Speightstown: WinStar Farm's leading sire has died aged 25
Speightstown: WinStar Farm's leading sire has died aged 25Credit: WinStar Farm

WinStar Farm has announced the death of its stalwart stallion Speightstown, who was euthanised aged 25 on Friday due to foot issues from old age. 

The chestnut was bred in Kentucky by Aaron and Marie Jones out of Canadian champion two-year-old Silken Cat. A $2 million yearling when sold out of the Taylor Made Sales Agency consignment at the Keeneland July Sale of Selected Yearlings in 1999, 

Speightstown went on to be a Eclipse Award-winning champion sprinter, winning ten of his 16 starts and placing in four others, amassing earnings of $1,258,256 for owners Eugene and Laura Melnyk and trainer Todd Pletcher. His signature win came in the $1 million Breeders’ Cup Sprint at Lone Star Park in 2004, where he blazed home by a length and a quarter to earn championship honours. 

Speightstown also won a trio of Grade 2s in the Alfred G. Vanderbilt Handicap, True North Breeders’ Cup Handicap and Churchill Downs Handicap and finished third in the Grade 1 Vosburgh Stakes. 

Charlatan: one of 26 individual Group/Grade 1 winners for his sire
Charlatan: one of 26 individual Group/Grade 1 winners for his sireCredit: Benoit Photography

Injuries limited Speightstown to just one start at two in 2000. He returned and won four of his seven starts at age three. Off nearly two years, he resumed his career in 2003, winning an allowance race in his first start since finishing second in the Amsterdam Stakes in 2001. He followed that win with a runner-up effort in the Jaipur Handicap in his only other outing that year. 
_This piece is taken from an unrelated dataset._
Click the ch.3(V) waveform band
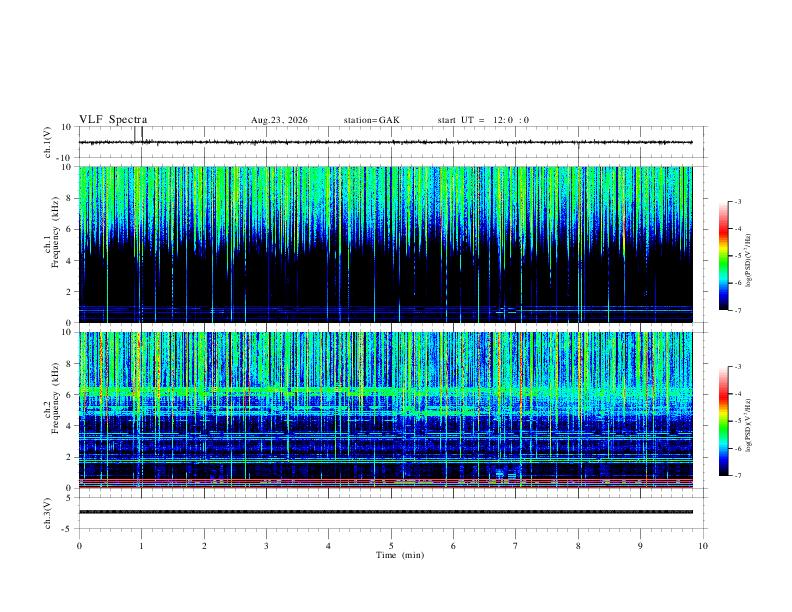 (385, 512)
Speightstown's influence in the breeding shed will be felt for some time. He is responsible for 26 individual top-flight winners on all surfaces and at a range of distances, including Charlatan, Olympiad, Golden Ticket, Force The Pass and Lord Shanakill.

He has been represented by 228 black-type horses, 138 black-type winners, 65 Graded winners, and has more than $154 million in progeny earnings to date. Speightstown is one of only three active sires to win a Breeders’ Cup race and sire multiple Breeders’ Cup winners - colt and filly, dirt, and turf. His Breeders’ Cup winners are Tamarkuz, winner of the Breeders’ Cup Dirt Mile in 2016 and Sharing, winner of the 2019 Breeders’ Cup Juvenile Fillies Turf. 
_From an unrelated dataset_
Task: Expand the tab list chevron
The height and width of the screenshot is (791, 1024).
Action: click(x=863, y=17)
Tamarkuz strides home in the 2016 Breeders' Cup Dirt Mile
Tamarkuz strides home in the 2016 Breeders' Cup Dirt MileCredit: Edward Whitaker

His sons at stud are led by Munnings, currently the seventh-ranked general sire of 2023, while his record-breaking sprint son Nashville stands at WinStar Farm and welcomes his first foals arrive in 2024. As a broodmare sire, Speightstown is the sire of 451 dams of 1,383 named foals of racing age with 1,011 runners (73 per cent), 698 winners (50 per cent), and 68 stakes winners topped by 2021 Breeders’ Cup Sprint winner Aloha West.

Elliott Walden, president, CEO, and racing manager of WinStar Farm, said: "Speightstown was a foundational sire for WinStar and helped stamp our legacy as a sire-making farm. I want to thank Larry McGinnis and his team for all the love and care they gave “Speighty” as he was lovingly called. They helped him through three colic surgeries, and he had none in the last 13 years. His progeny ran on dirt, turf, six furlongs to 1¼ miles, and they always showed their grit. 

"Like with any family member, he will be truly missed. We are fortunate to have his son Nashville in the shed row, and we look forward to seeing Speightstown’s legacy continue through him, and as a broodmare sire.”

WinStar’s longtime stallion manager Larry McGinnis added: “We’ve been through a lot together in the last 19 years. We’ll miss our friend.”